(Originally posted on MySpace)
I met a writer once
His name was Belcampo, most of you won't have heard of him. I don't think much of his work has been translated. He's dead now, lived to a ripe old age too. I met him when I was 18 and he was well over 80. He mainly wrote stories of a genre that's hard to describe. They deal with the impossible or the very unlikely, but written in such a way that it all appears normal. Some of them could be described as what-if stories. If I have to compare him to someone you would know about, I'd say he was the Dutch Roald Dahl.
He was my favourite writer at the time (in fact he still is), and I did a school assignment about his work. I wrote to tell him that, and he kindly sent me a book so I could read it (it wasn't for sale anywhere), I paid him of course, and sent him a copy of the assignment when it was finished. He then sent me a very friendly letter complimenting me on my work. I was over the moon.

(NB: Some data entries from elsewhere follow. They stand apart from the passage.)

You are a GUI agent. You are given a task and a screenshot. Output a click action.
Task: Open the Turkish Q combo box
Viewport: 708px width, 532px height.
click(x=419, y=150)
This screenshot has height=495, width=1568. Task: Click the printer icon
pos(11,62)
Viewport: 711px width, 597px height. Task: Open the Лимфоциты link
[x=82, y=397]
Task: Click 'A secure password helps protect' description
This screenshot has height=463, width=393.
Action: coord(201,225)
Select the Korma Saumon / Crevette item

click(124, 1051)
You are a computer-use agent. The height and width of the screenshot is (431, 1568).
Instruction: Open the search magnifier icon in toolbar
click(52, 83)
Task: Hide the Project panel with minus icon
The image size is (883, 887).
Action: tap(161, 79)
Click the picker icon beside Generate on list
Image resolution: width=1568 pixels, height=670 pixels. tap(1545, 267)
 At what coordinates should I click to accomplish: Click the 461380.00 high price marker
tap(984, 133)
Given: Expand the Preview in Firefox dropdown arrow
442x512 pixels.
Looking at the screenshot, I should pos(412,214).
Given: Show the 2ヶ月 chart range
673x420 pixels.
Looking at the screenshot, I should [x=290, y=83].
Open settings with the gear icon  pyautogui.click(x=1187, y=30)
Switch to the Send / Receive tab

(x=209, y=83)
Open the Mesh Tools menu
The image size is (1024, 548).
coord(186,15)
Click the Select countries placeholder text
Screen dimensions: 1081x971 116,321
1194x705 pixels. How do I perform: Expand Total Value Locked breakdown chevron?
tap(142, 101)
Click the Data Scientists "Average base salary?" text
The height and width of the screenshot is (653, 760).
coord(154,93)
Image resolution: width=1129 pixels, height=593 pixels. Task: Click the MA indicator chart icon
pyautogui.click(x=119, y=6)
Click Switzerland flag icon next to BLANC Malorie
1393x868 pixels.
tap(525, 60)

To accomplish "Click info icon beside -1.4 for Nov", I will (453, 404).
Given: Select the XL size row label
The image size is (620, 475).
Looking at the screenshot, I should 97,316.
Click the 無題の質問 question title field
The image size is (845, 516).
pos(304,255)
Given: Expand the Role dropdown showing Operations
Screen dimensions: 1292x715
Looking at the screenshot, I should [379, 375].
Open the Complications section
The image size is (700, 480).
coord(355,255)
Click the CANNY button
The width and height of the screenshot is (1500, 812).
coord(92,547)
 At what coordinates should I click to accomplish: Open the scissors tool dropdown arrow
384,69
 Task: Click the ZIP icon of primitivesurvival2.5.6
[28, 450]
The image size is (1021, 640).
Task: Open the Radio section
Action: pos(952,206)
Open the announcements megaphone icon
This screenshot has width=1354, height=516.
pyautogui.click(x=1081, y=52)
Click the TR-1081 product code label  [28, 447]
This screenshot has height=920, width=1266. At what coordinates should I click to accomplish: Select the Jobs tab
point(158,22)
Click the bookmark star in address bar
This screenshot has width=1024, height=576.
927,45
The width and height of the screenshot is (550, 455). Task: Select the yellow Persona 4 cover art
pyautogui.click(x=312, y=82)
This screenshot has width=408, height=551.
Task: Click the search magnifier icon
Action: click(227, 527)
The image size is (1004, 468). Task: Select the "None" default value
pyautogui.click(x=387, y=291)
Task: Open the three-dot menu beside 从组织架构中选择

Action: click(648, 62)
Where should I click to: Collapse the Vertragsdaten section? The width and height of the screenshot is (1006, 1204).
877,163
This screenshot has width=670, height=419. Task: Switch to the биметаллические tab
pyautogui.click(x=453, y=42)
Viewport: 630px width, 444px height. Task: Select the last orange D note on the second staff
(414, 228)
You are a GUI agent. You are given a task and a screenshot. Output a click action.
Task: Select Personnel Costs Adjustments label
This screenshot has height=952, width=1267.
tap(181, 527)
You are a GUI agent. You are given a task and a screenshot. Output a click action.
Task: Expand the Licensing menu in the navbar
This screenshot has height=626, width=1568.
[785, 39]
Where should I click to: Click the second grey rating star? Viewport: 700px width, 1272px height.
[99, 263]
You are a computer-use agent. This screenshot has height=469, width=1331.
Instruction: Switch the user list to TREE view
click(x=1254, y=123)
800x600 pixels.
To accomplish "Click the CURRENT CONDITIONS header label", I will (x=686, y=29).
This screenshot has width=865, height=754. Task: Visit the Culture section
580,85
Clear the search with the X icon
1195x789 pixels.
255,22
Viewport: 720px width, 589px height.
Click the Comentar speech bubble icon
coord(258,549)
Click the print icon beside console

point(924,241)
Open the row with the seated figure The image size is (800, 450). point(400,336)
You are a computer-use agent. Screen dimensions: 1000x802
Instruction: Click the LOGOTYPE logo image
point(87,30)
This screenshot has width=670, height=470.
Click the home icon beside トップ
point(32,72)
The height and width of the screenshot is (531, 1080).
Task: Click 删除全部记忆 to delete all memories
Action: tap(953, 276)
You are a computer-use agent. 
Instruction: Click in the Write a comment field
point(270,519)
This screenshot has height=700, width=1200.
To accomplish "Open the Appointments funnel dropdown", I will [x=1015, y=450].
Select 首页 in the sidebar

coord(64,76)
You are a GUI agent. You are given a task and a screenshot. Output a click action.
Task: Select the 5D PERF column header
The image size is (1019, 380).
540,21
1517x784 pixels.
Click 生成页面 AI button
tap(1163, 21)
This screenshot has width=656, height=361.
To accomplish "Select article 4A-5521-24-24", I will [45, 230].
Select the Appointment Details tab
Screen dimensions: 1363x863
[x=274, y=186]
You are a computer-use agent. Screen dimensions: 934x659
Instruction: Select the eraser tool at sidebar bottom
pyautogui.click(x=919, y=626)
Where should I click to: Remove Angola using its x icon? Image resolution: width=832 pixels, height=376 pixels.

Then when I was in his city for something unrelated, I found myself on his doorstep. I was too timid to ring the doorbell. But luckily his wife came home and found me there and I explained why I was loitering on her doorstep. She immediately invited me in, saying 'Herman will be pleased to hear he has a visitor!'
And he was. He had been cutting out pictures of paintings and pasting them in a scrapbook. His eyes lit up when I told him who I was.
We had a lively conversation that lasted all afternoon and most of the evening. He was a very fast and original thinker, always seeing sides of an issue that no one else would even think of. He was witty and funny, too. And he treated me like an equal.
I was invited to stay for dinner, and helped with cooking. I can honestly say I have fried tofu in Belcampo's kitchen. None of you will find this impressing, except for a small selection of Dutch people.
I can't remember the conversation itself but I remember that afternoon as one of the most special in my life so far. It felt like a historical moment, a very long one.